**Tasks to perform:**
(a) From the Faculty Council passage, set down everything from "Secretary of the" down to "appreciated the suggestions." word for word.
(b) Translate this sentence from the Faculty Council passage into Spanish: "He and Cairns said they appreciated the suggestions."
(c) For each statement, say yes or no to whether the Faculty Council passage supports it, and quote the words that decide it: (i) Melehy came to UNC in 2004. (ii) Joseph Ferrell said he invented the current process. (iii) Melehy recommended term limits for Faculty Council members.

**Text segment:**
....

Melehy described the problems he sees if Faculty Council has an insider culture and a non-representative system.
“One is that dissent is nearly curtailed. Had more people been willing to point out what was severely wrong over the years, the damage we sustained would likely be less, even considerably less,” he said.
Since coming to UNC in 2004, he said he had seen one example of these problems in the case of Jan Boxill, the former faculty chairwoman and philosophy professor maligned in the Wainstein report.
“Over 10 years at UNC it became clear to me that Jan Boxill was an exemplar of insider culture and, more recently, that she used her position as cover to play a major role in what went severely wrong,” he said.
“At my very first faculty council meeting, I was struck by the insider culture. There was a statement signed unanimously by all members of the Faculty Executive Committee at the time supporting (Boxill’s) integrity and honest. She’d spend thirteen minutes, backed by that statement, telling us lies about her role in a certain set of events.”
To change the problematic culture, Melehy said he recommended reforming Faculty Council’s electoral processes and instituting term limits for members.
Secretary of the Faculty Joseph Ferrell said he did not invent the current process and did not want to defend it. He said he wishes it were more open.
He and Cairns said they appreciated the suggestions.
“I want everyone here to believe that this process works for everyone, no matter what your issue is, and we’re not just going to say no, we don’t want to talk about this,” Cairns said.
“Bring it up and let’s make sure that it’s working for everybody and that we’re transparent about it.”

....

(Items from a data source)
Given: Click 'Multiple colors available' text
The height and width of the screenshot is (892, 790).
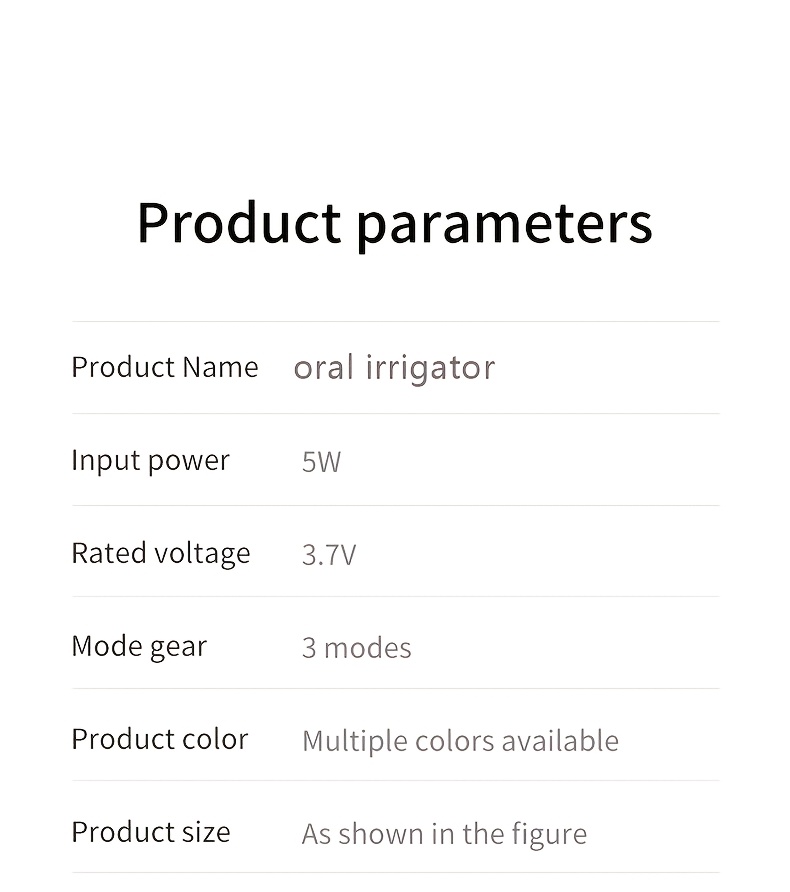Looking at the screenshot, I should (460, 741).
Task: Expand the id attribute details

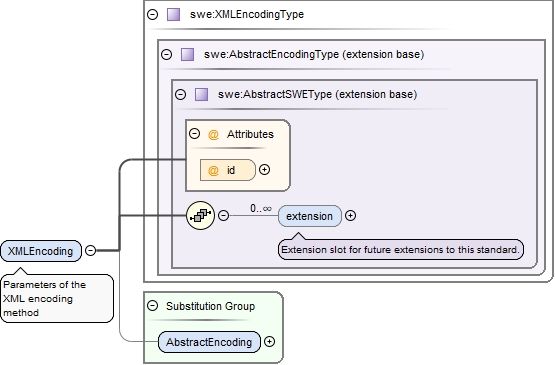Action: click(x=264, y=170)
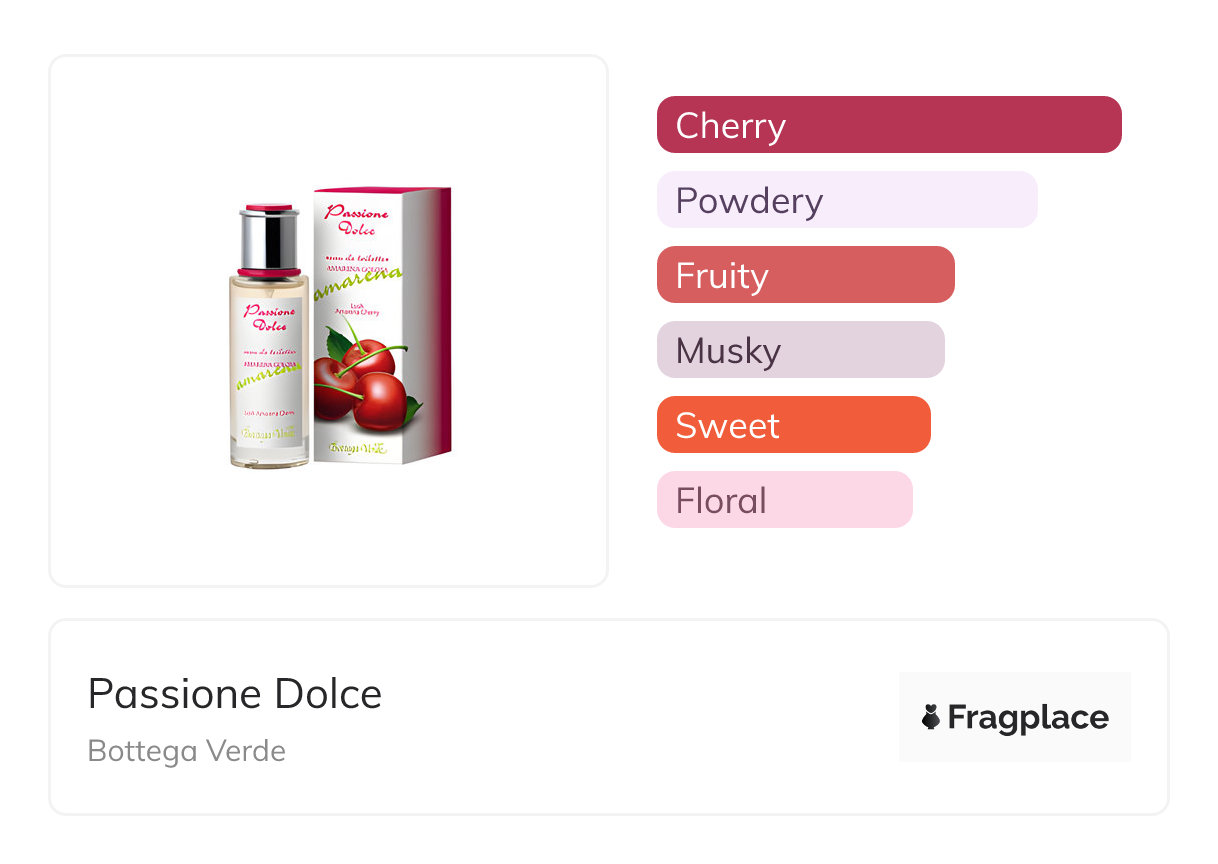Screen dimensions: 1218x864
Task: Select the Cherry accord bar
Action: tap(888, 125)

....

**Results:**
(a)
Secretary of the Faculty Joseph Ferrell said he did not invent the current process and did not want to defend it. He said he wishes it were more open.
He and Cairns said they appreciated the suggestions.

(b) Él y Cairns dijeron que agradecían las sugerencias.

(c)
(i) Yes: "Since coming to UNC in 2004"
(ii) No: "said he did not invent the current process"
(iii) Yes: "instituting term limits for members"